I know: With all the Black Friday death matches, billions spent on cheap knick-knacks no one needs, and the legion of companies exploiting their workers for a few extra dollars, it’s easy to dismiss the whole season with a “bah humbug” and lock yourself in the house until January 1.
But there is one reason why that time between Thanksgiving and New Year’s will never lose its magic for me: food.
For our November/December issue of Oklahoma Today, readers submitted their prized holiday recipes. From Apple Pie with Drunken Cherries submitted by Linda Gronewaller of Guthrie to Firecracker Bacon from Jenny Hales of Arcadia, our readers had no thoughts of money or glory when they sent us their delicious recipes. Rather, these folks simply wanted to share a plate full of happiness from their immediate family with the rest of their Oklahoma family.
The magazine’s ridiculously talented design assistant, J.J. Ritchey, known to us as “Jen,”, recently baked a batch of schnetka—a German pastry made with cream and cinnamon—and brought it to work for the editorial staff to share. Although this was not necessarily a holiday-related activity, Jen’s generosity and the warm cinnamon flavor did more to bring us together than any official meeting could.
Although it seems far-fetched that a baked good could create such a strong feeling of cohesion, it has been proven throughout history.
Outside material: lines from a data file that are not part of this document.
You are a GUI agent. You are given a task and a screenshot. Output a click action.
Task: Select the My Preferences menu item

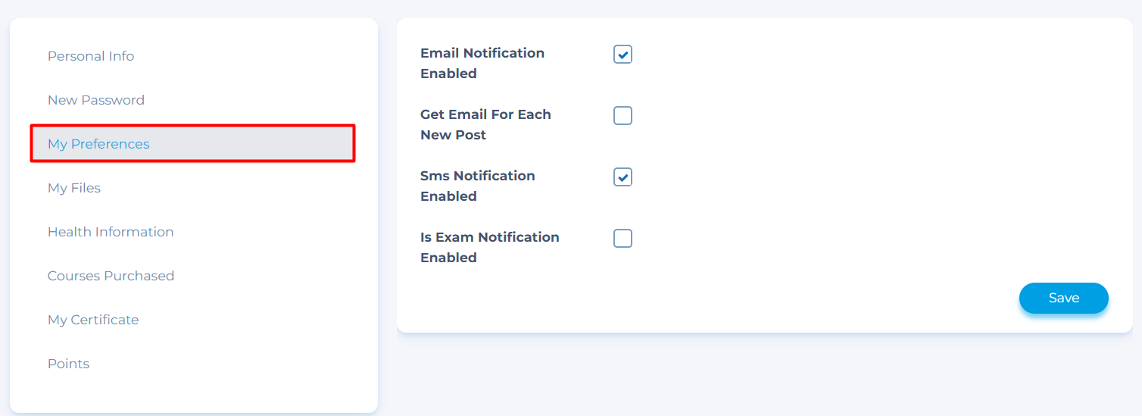[x=98, y=144]
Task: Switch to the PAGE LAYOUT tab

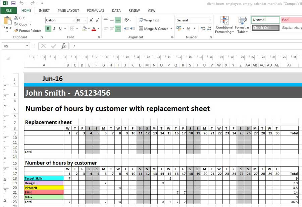Action: 68,11
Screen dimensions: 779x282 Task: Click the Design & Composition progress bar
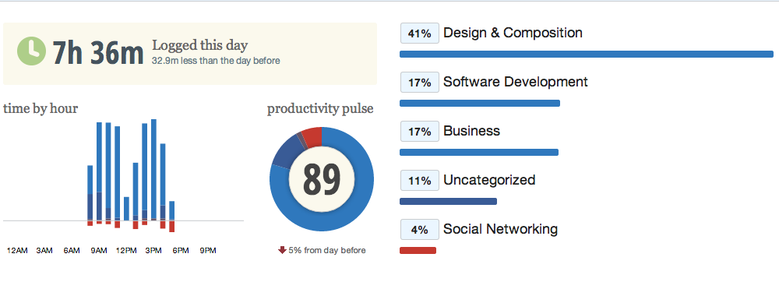[x=587, y=54]
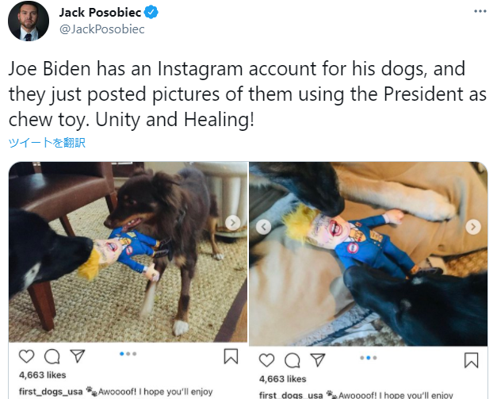Share the left Instagram post with the paper-plane icon
This screenshot has width=497, height=399.
[78, 356]
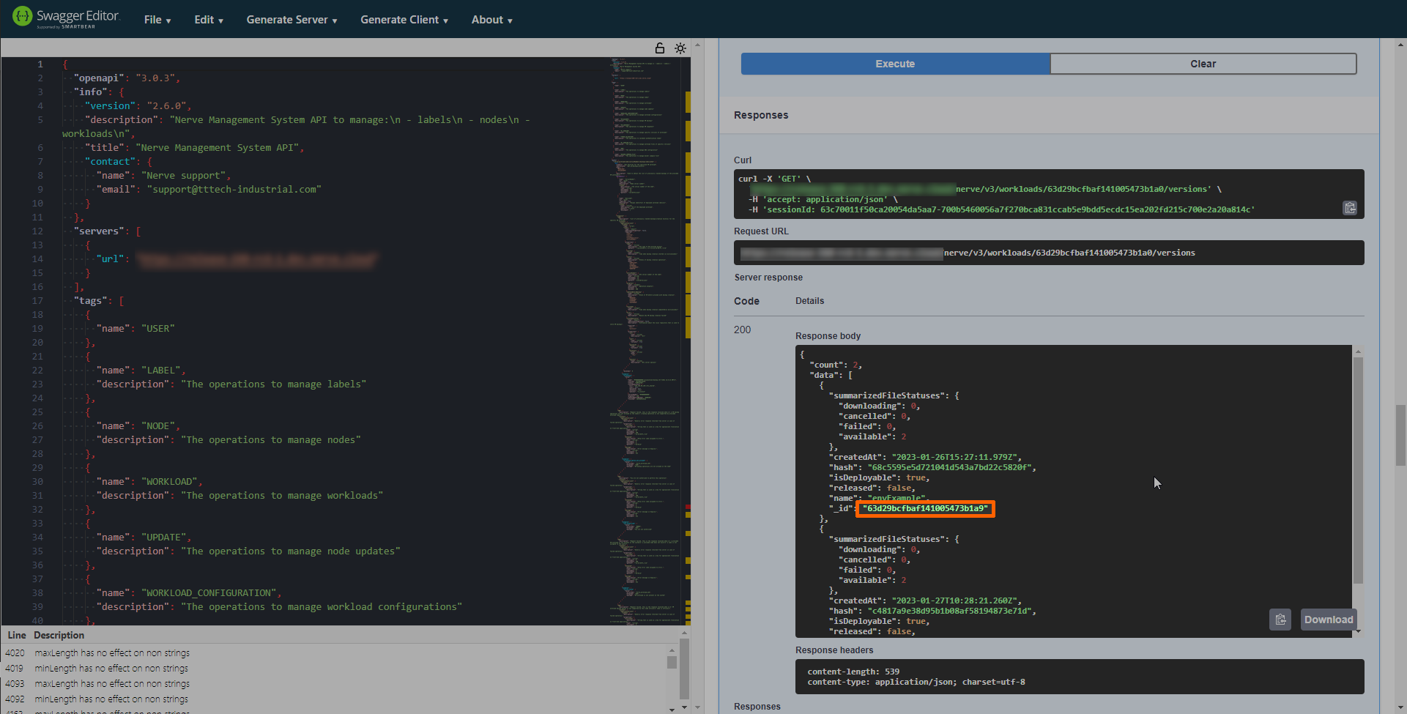Clear the server response
1407x714 pixels.
(x=1203, y=64)
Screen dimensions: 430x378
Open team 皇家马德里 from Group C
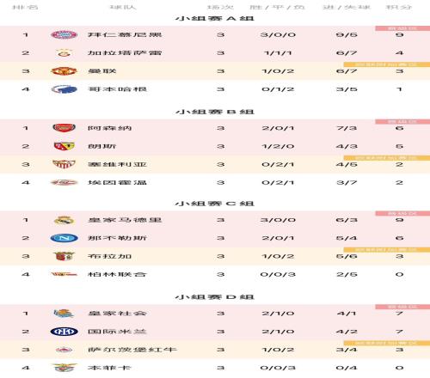[x=125, y=220]

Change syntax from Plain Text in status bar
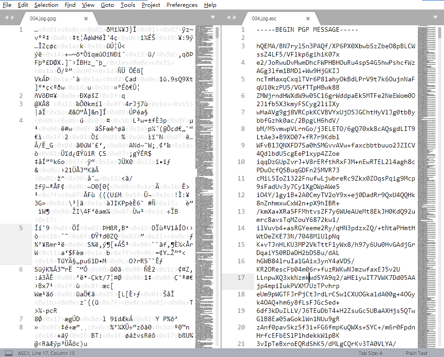[x=416, y=353]
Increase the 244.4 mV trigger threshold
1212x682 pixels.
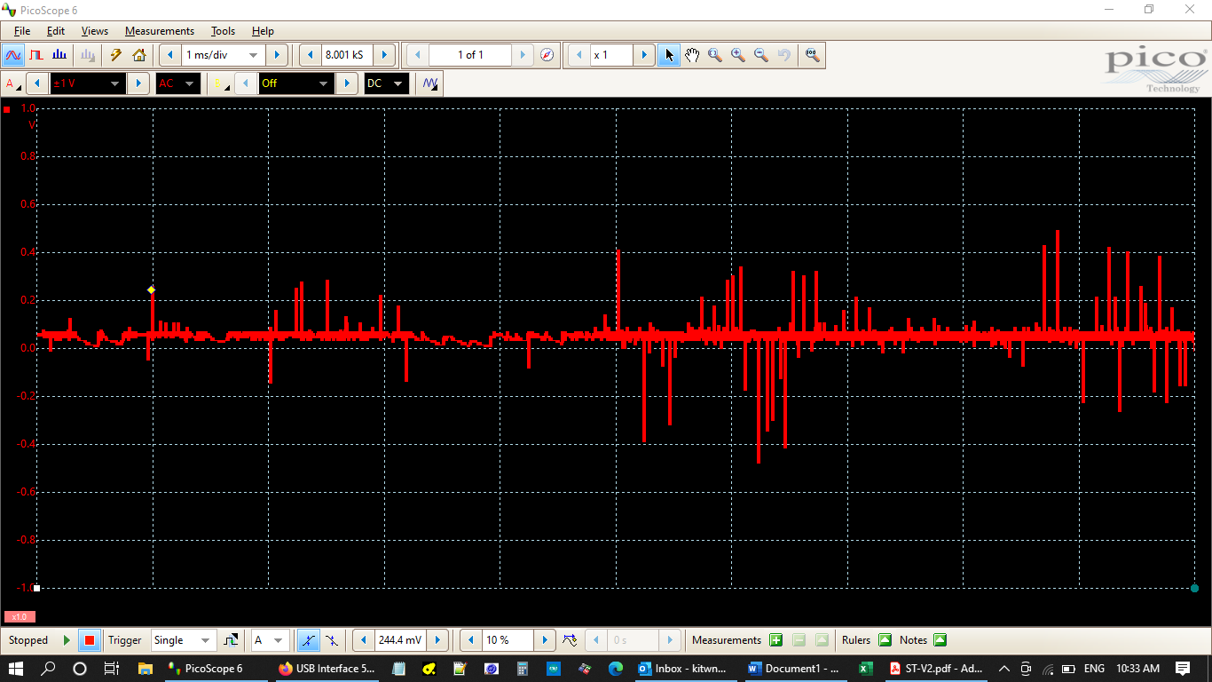point(437,640)
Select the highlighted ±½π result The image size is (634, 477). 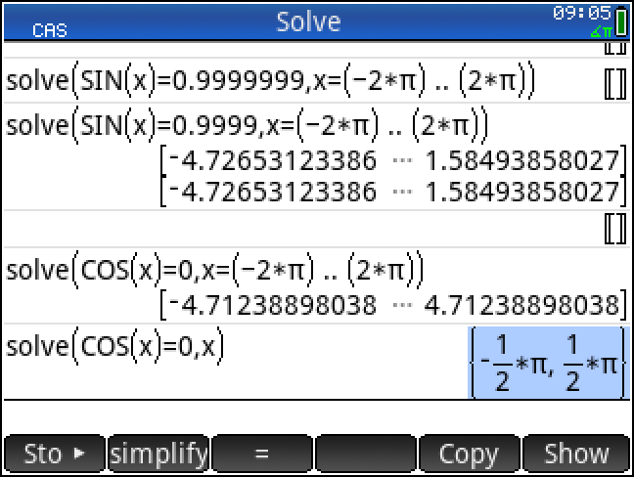click(x=547, y=363)
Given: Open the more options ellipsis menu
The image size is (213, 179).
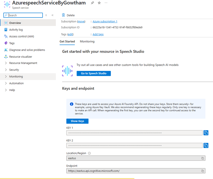Looking at the screenshot, I should pyautogui.click(x=106, y=3).
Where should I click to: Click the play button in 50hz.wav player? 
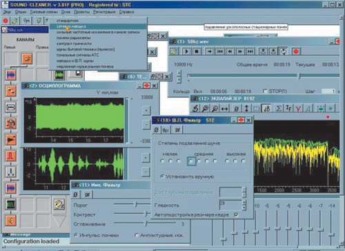coord(186,51)
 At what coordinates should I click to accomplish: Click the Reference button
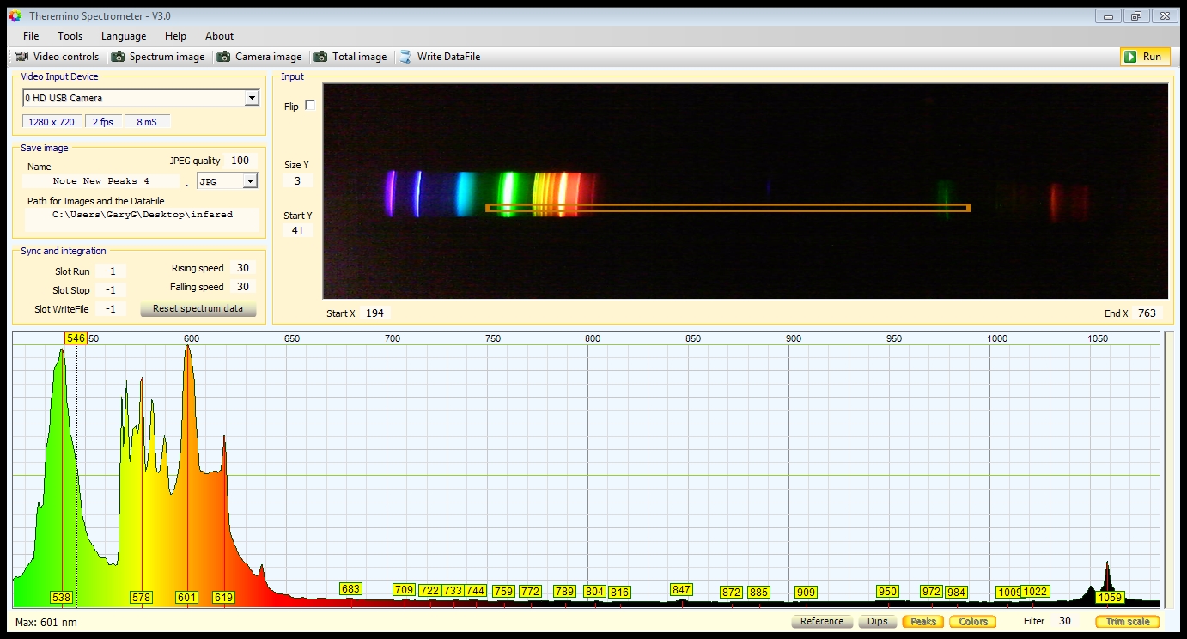[821, 621]
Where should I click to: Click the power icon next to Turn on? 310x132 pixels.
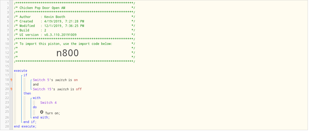[x=42, y=112]
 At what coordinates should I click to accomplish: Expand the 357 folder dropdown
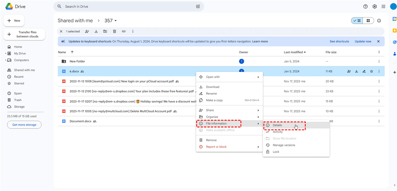pyautogui.click(x=115, y=21)
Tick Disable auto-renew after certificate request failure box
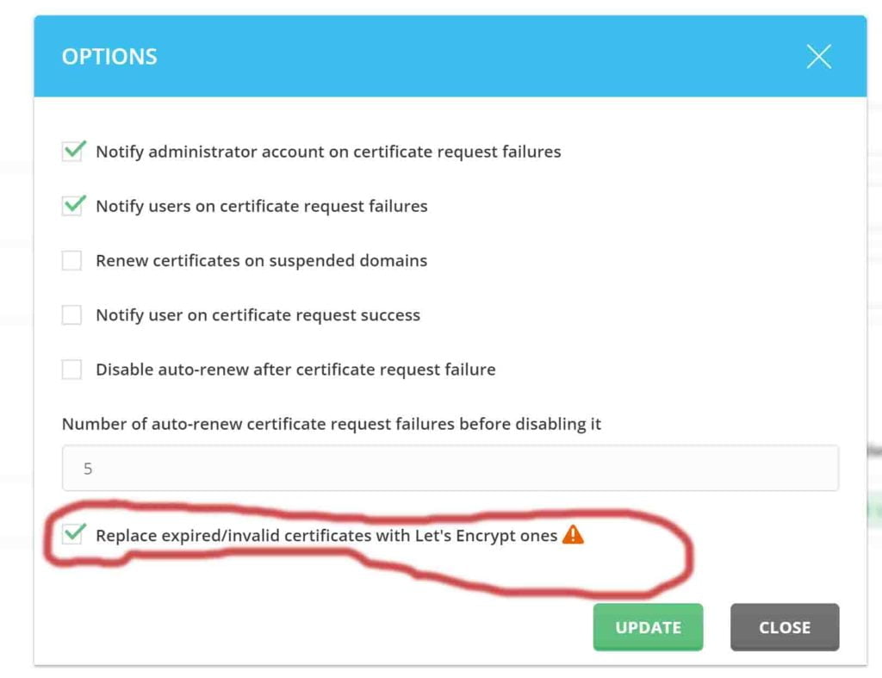 click(71, 369)
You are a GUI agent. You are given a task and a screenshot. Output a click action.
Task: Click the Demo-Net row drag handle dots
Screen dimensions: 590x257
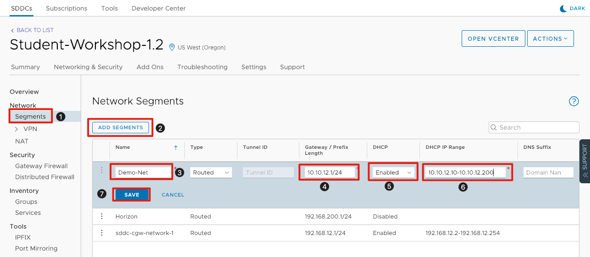102,170
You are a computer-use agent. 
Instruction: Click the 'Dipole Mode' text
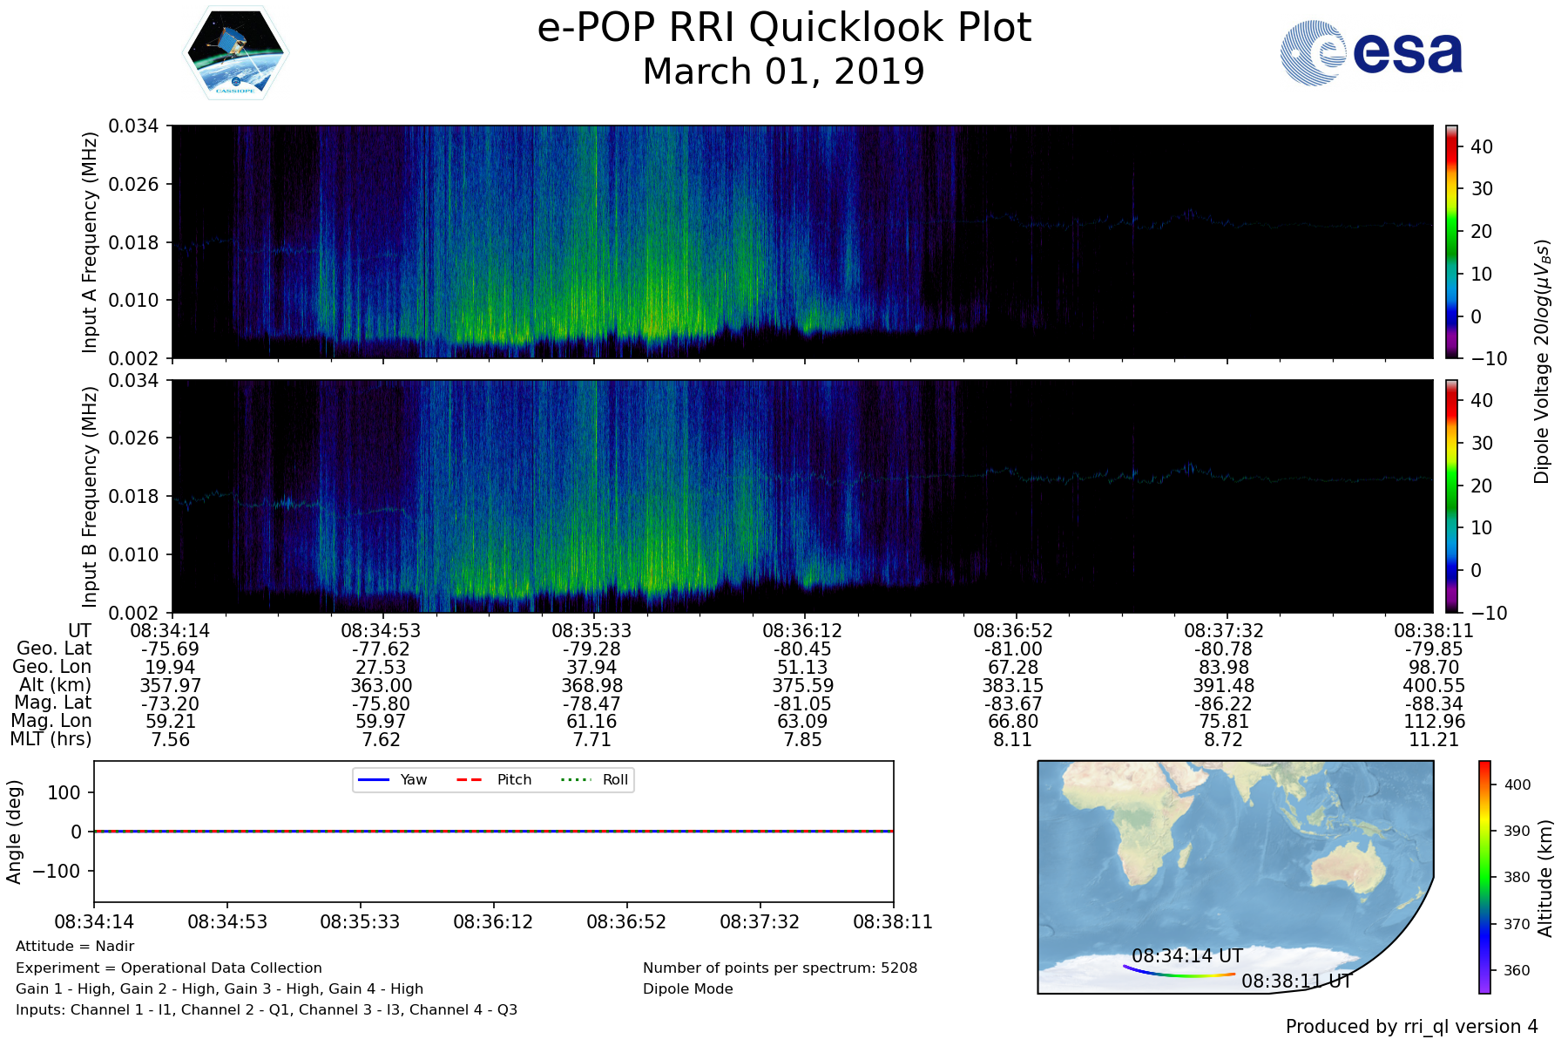687,988
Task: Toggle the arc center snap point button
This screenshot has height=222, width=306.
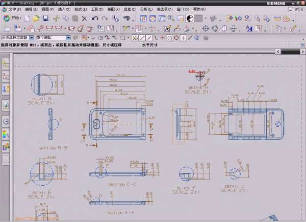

In his most recent book, Cooked, Michael Pollan explores the importance of the home-cooked meal and its ability to nourish our bodies as well as our souls.
Pollan discusses how whole-hog barbecue in the South once was a community-wide event where everyone in town would gather to help cook the pig then enjoy the fruits of their labor together. He extols the virtues of single-pot meals, which have for thousands of years utilized inexpensive ingredients to create a meal that’s shared by the entire family. My favorite part of the book is the section on bread. Bread so unites us as a people that the breaking of bread has become synonymous with sharing fellowship.
With the advent of microwaves and fast food, we have drifted away from the kitchen. But the holidays are the one time a year when the traditions of eating and enjoying food together are still revered. So it goes in my family.
Every year, starting around Thanksgiving, my mom creates cute little gift baskets filled with goodies for all our friends and extended family. For us, the smell of baking banana bread, my dad yelling at our dog to stop trying to eat the fudge on the kitchen table, and the warmth of sugar cookies right out of the oven are as much a part of Christmas as Santa or gifts. My family gathered around eating everything before my mom has a chance to wrap it and put it in gift baskets says “Happy Holidays” to me like nothing else.